Many years ago I played on a basketball team in Boston. Men’s league, guys in their twenties, some of them very good ballplayers indeed. We had one of those guys. He had played college ball. Terrific athlete—he was also a world-class frisbee player, whose ultimate-frisbee team had actually, no kidding, won the first world title, in Sweden. Great hoop player, though: smooth and graceful and efficient and generous, a wonderful passer.

Among the little quirks in his game—and there were many, including the occasional wearing of Mardi Gras beads on the court—was this one: when we formed our layup line to warm up before a game, he liked to slap the backboard after the ball left his hand. The first few times he did this we laughed; then slowly and wordlessly, in the way of such things, we all began to do it, because it was funny and silly and annoyed the other teams, who thought we were showing off or somehow deriding them. We did it in winter league, in tiny hot gyms, and we did it in summer league, outdoors under the towering elms and oaks of the parks where we played. Sometimes we riffed on it, with extra beats, and sometimes one guy would slap the backboard hard enough to make it shake, and so throw off the next guy’s shot, and we would all snicker, and every other game or so the ref would mutter to our captain that if we did that in the game he would call a technical foul, and our captain would report this to us with high glee, and we would snicker again, and then the game would start.

Well, our guy with the beads got sick. Very sick. The kind of sick where your body slowly closes up shop and eventually you die when your heart and lungs give out. It was awful to watch. It’s awful enough to watch in anyone, but it’s really awful when an unreal athlete gets that kind of sick and that graceful smooth vessel in which he expressed his joy grinds to a halt and collapses.

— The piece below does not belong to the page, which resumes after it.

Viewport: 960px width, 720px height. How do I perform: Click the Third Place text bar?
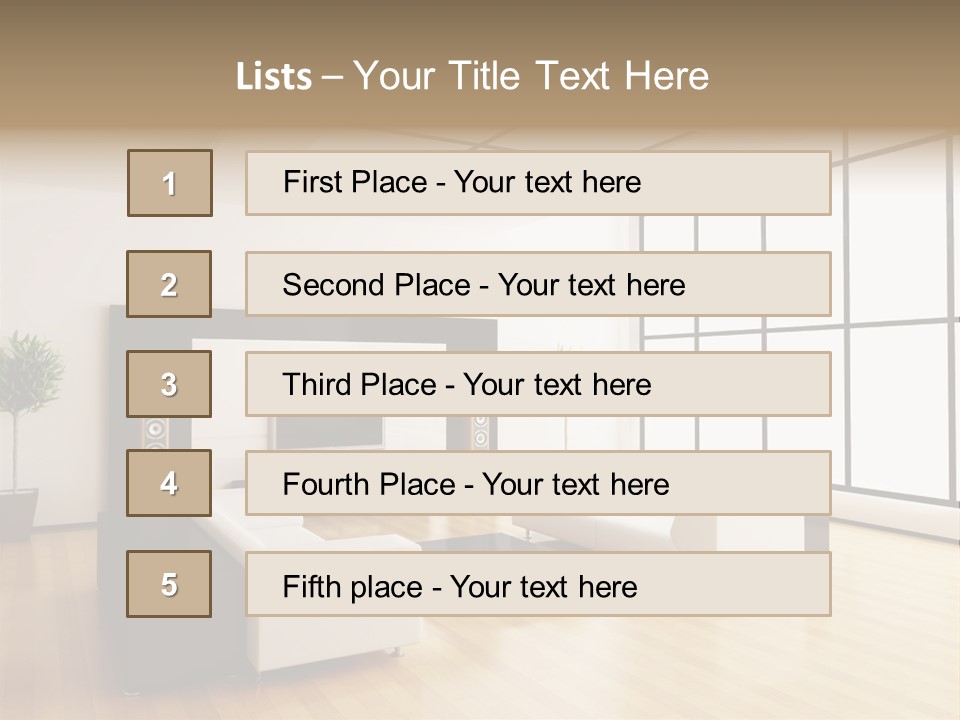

He could shoot with either hand, the only player I ever saw who could actually do that, although many a player has tried. He loved hitting ridiculous shots, and then turning to us and laughing aloud that such an insane shot had dropped right through the middle of the hoop. Sometimes one of those shots would ripple the net in such a way that it got caught on the rim and someone would have to jump up and pull it down again.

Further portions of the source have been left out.